OMAR COSTA HAMIDO - SERENDIPITY [excerpts from research report]

Omar Costa Hamido
4 min readSep 6, 2018

[…]

SERENDIPITY is a solo performance for saxophone, electronics and video projection that was publicly presented in MoCap (Irvine, CA). […] Given the tools available, I had to restructure the scoring and control components of this project and recreate inside TouchDesigner all the code that I needed to use for the transcoding component.[i]

“Accident and sagacity while in pursuit of something else”, as Walpole put it himself, is the most economical and precise way to the describe Serendipity.[ii] A crucial point in my quest for defining and conveying Serendipity, a term coined by Horace Walpole in the 18th century while referring to an ancient Persian tale - The Three Princess of Seredip -, was both to follow this most authentic (and synthetic) definition and also to be able to retrace the definition process in itself. To accomplish this, my work was influenced by, and even contained voice recordings of, the original The Three Princess of Seredip and Voltaire’s Zadig.[iii] The latter, I’ve come to find, being a piece written also under the influence of the former.

The almost quarter long research and composition process for this project culminated on a ~20 min long performance. This had four sections, named after Wapole’s keywords, which explored different music compositional approaches, as well as different audio & video relationship. One of my main goals, on which I was very succesful, was to blend between all sections seamlessly as if they all belonged to one and the same composition. And given all the complexity of this project - with multiple audio and video channels being processed in real-time -, I would also consider it to be a technical accomplishment finding this perfect balance that enabled it to be run on a single computer.

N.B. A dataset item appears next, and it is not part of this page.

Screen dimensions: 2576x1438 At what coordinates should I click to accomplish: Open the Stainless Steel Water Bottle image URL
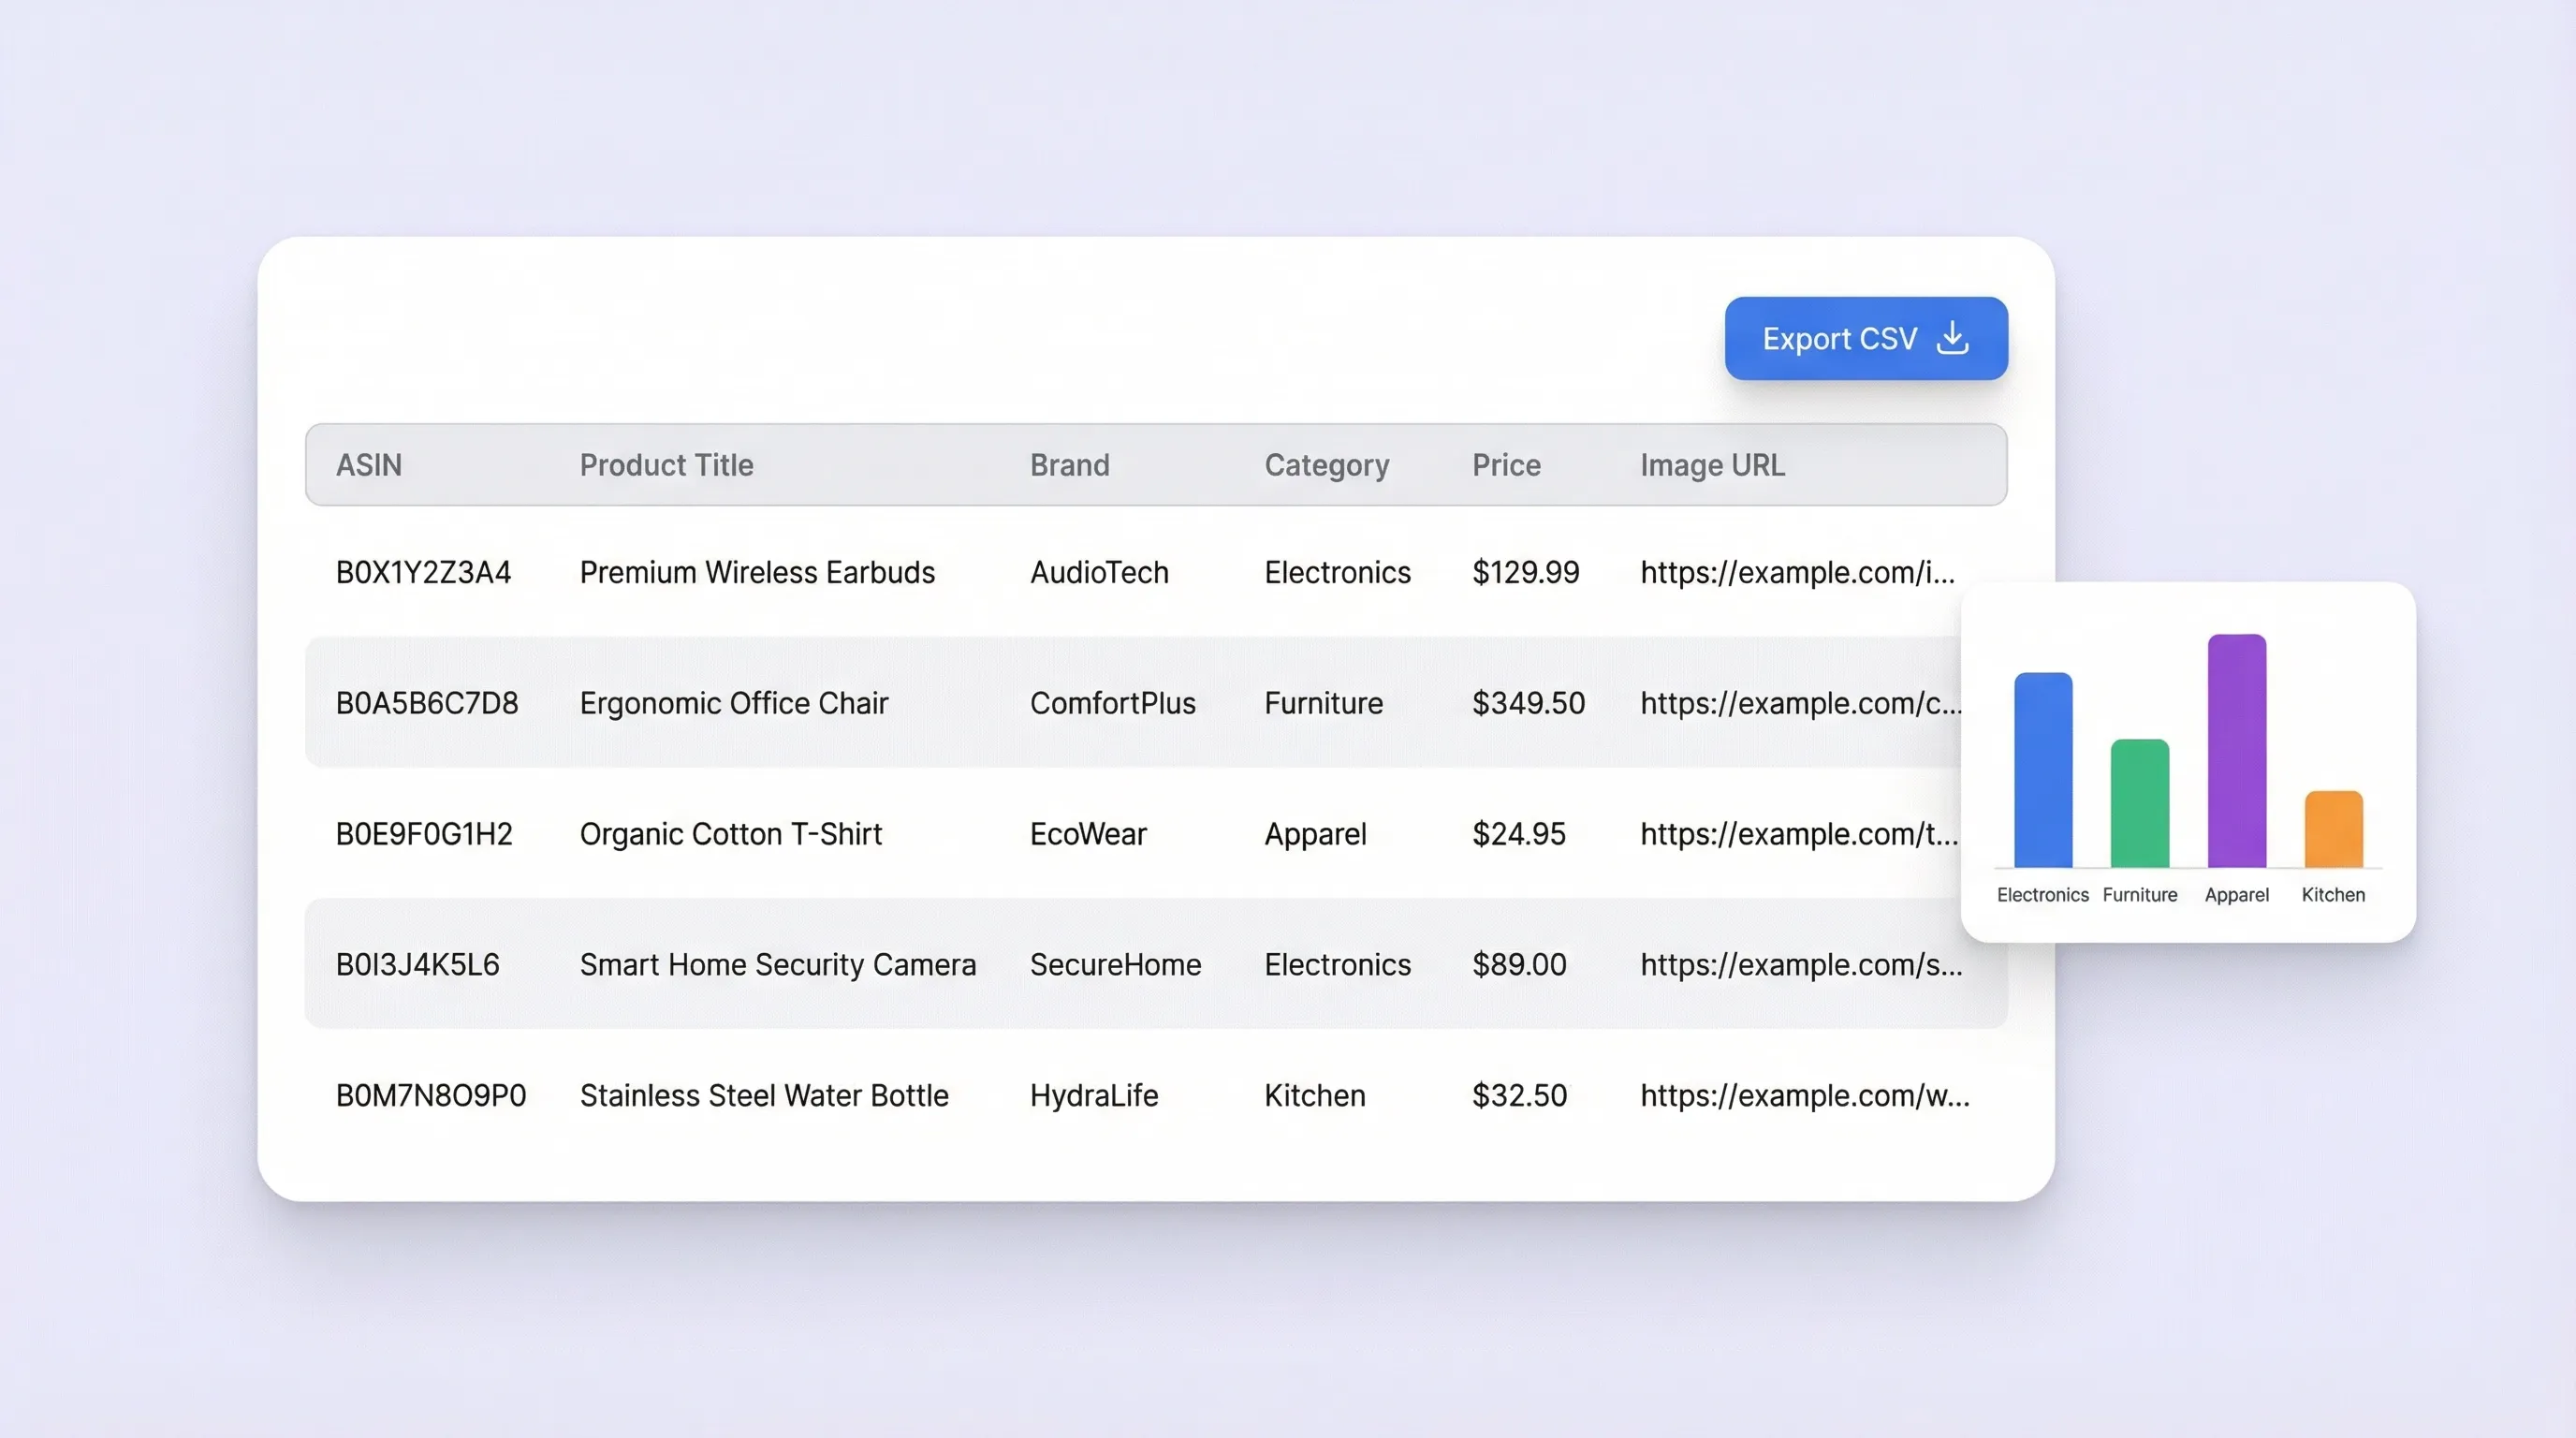click(x=1804, y=1095)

The performance started with Accident, a section with a free improvisation on the saxophone and generative visuals on the screens. The build-up from nothing set the tone and slowly filled the semi-lit space, with both light and sound. At the end of this section a continuous palimpsest of sound, hold by the electronics, crossed over to the following section, Sagacity, where a performed sampler reveals both the literary sources and some cues that will be used later, as well as some photographs animated in real-time with overlaying text of the same sources. Pursue is the section that follows with a return of the saxophone and pre-recorded videos being cropped and looped in real-time. And the last section, that deals with live-video, some sort of telekinesis, and extreme sound-mangling, I named Something Else.

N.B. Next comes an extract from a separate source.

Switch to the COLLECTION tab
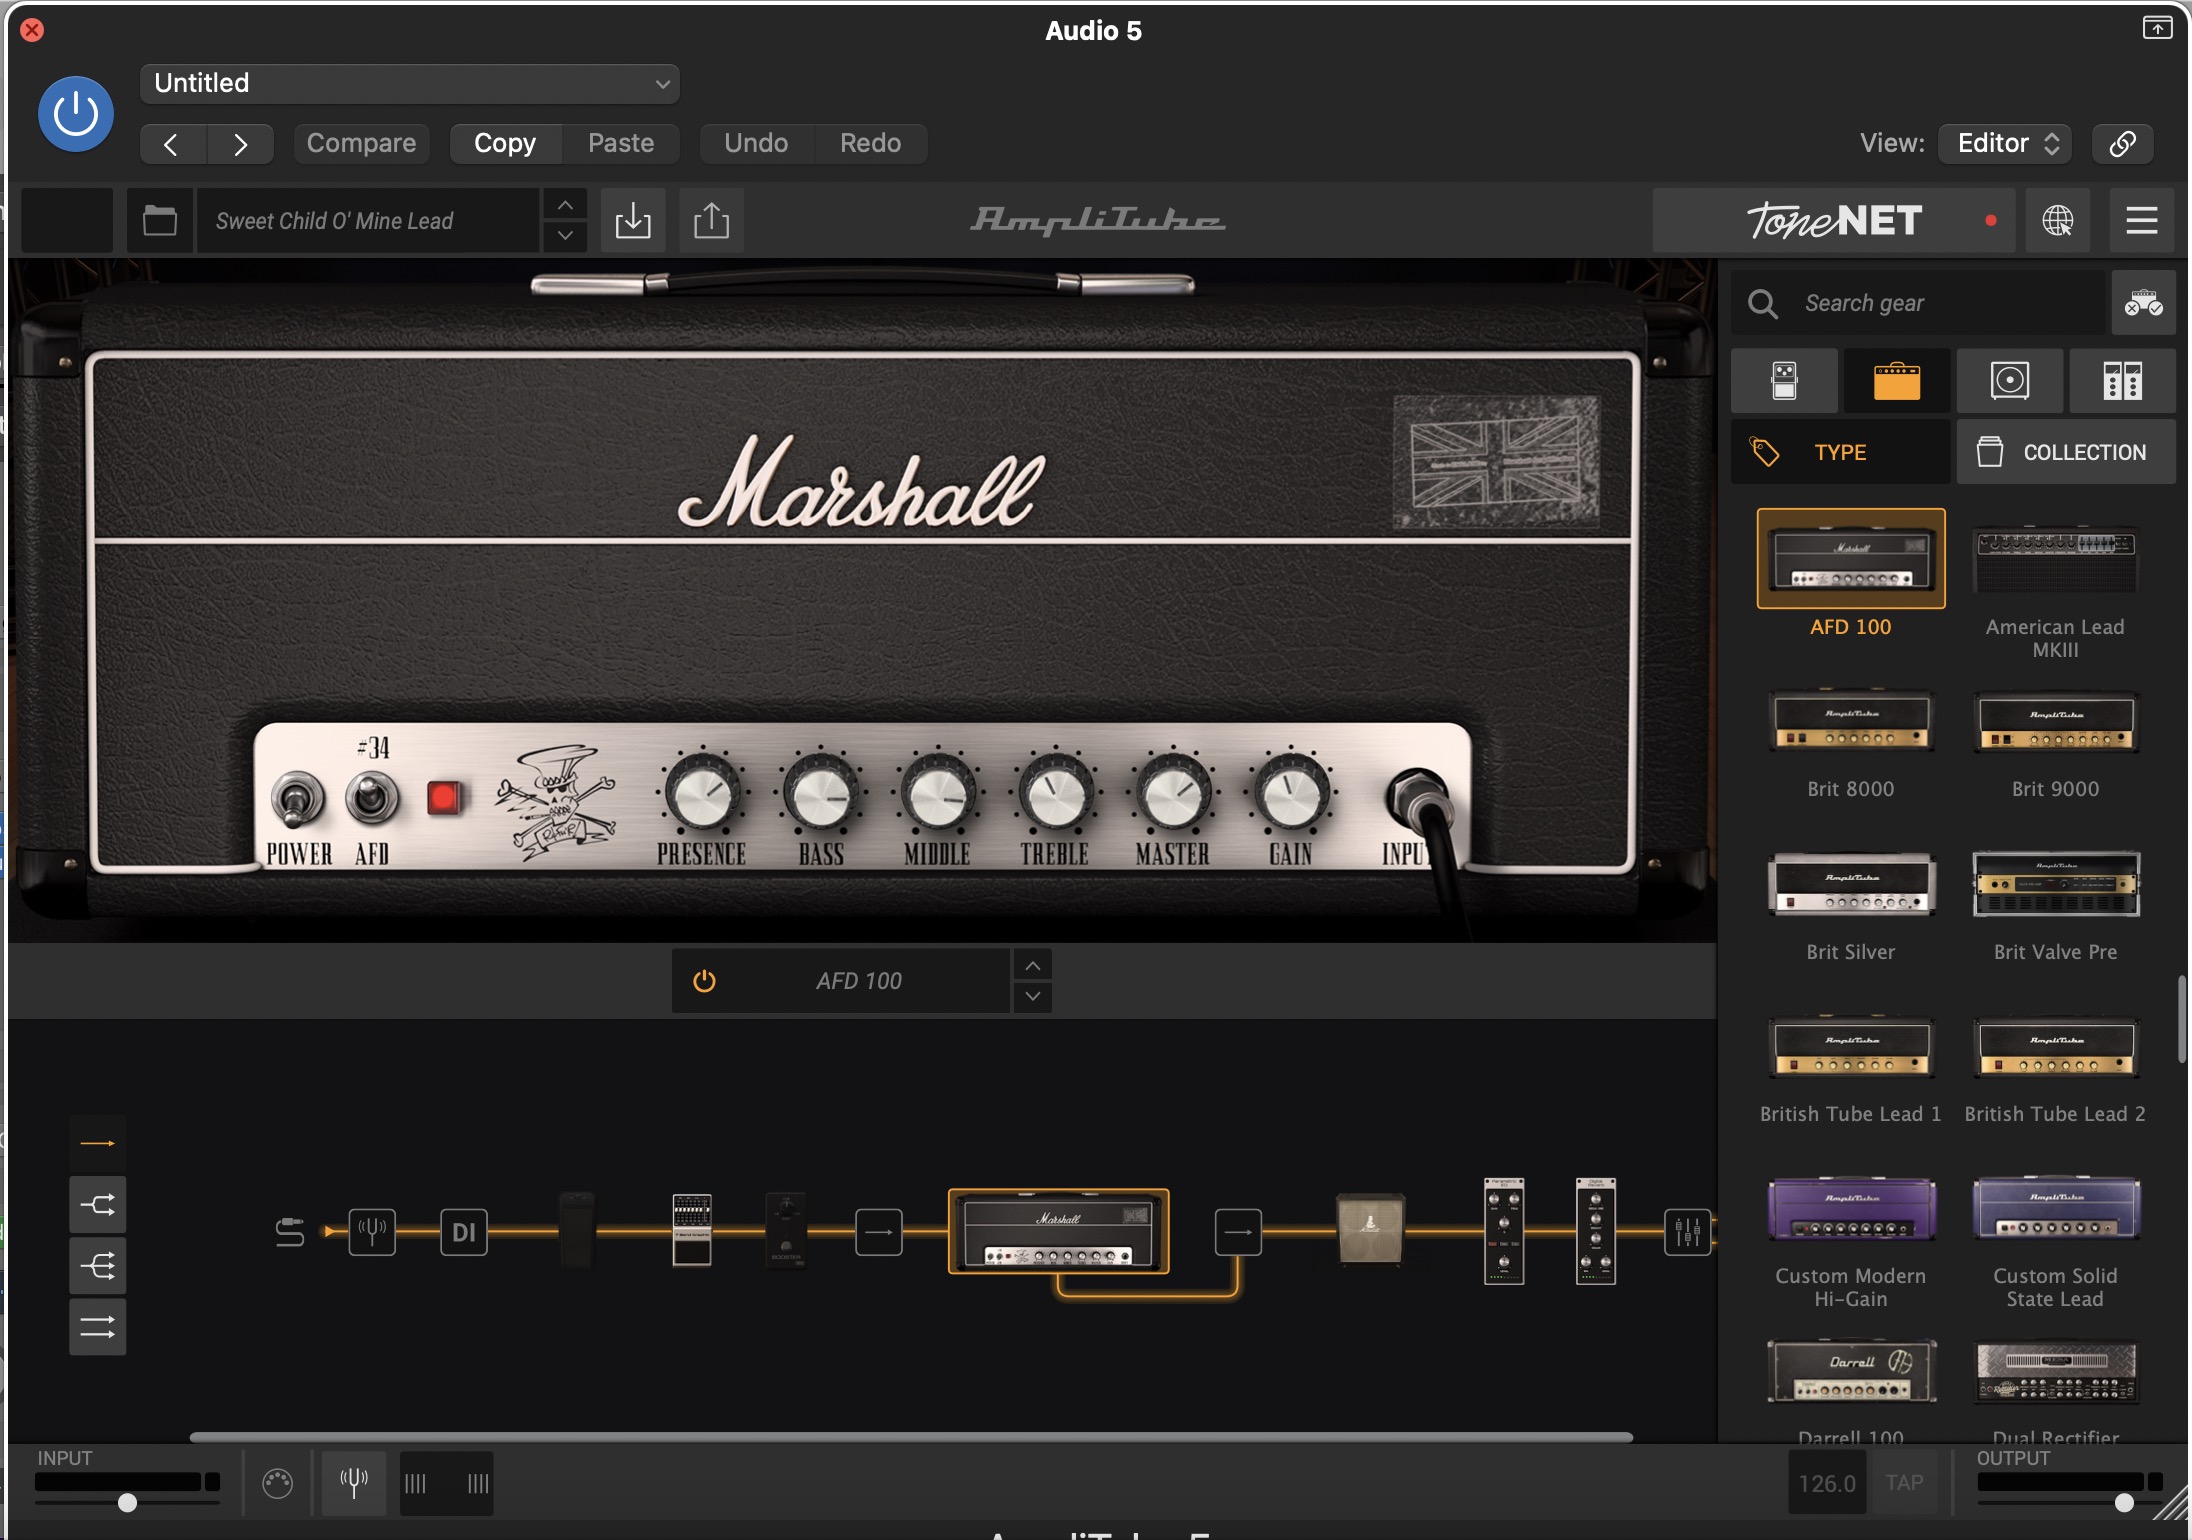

With all these sections I was able to explore both the acoustic sound, as well as the processed sound; the slowly evolving images, as well as the fast paced and looped ones; some autonomous code, as well as code that needs to be controlled (performed) in real-time. The amount of expertise that I’ve acquired while working with TouchDesigner will surely be helpful for my future work and has raised the curiosity of some of my colleagues. The preparation and programming of the Push controller[iv] and phone sensors involved, in order for it to be the only interface between the performer and the multiple software running on the computer, was an important and very challenging task to enable this multimedia performance.

From the stage plan to the actual mise-en-scène, I was concerned with both the apparent simplicity and inherent complexity. I didn’t amplify the acoustic instrument where it was not needed - saturation as a carefully thought variable -, and I purposely chose to work with 2 flatscreens - as with one screen it might look as music for those visuals, and with two the audience would be forced to take it as a whole. Even if the listener would only take this as multiple tales for amusement sake, as it happens to the king on the second half of the original Serendip tale, I would venture into saying that this continuous transfiguration, much like the one of Jesrad from Zadig, would resonate at some point or another, as a tale within a tale that happens to be the reality we were just looking for.

Omar Costa Hamido, PhD ICIT
Irvine, CA — 2018/06/12

[i] cf. submitted application including project proposal (CTSA R&T 17_18 — OMAR COSTA HAMIDO — SERENDIPITY.pdf)

[ii] Remer, T., & Cristoforo Armeno. (1965). Serendipity and The three princes, from the Peregrinaggio of 1557. ([1st. ed.].). Norman: University of Oklahoma Press.

[iii] Voltaire, & Voltaire. (1964). Zadig : L’ingenu . Baltimore: Penguin Books.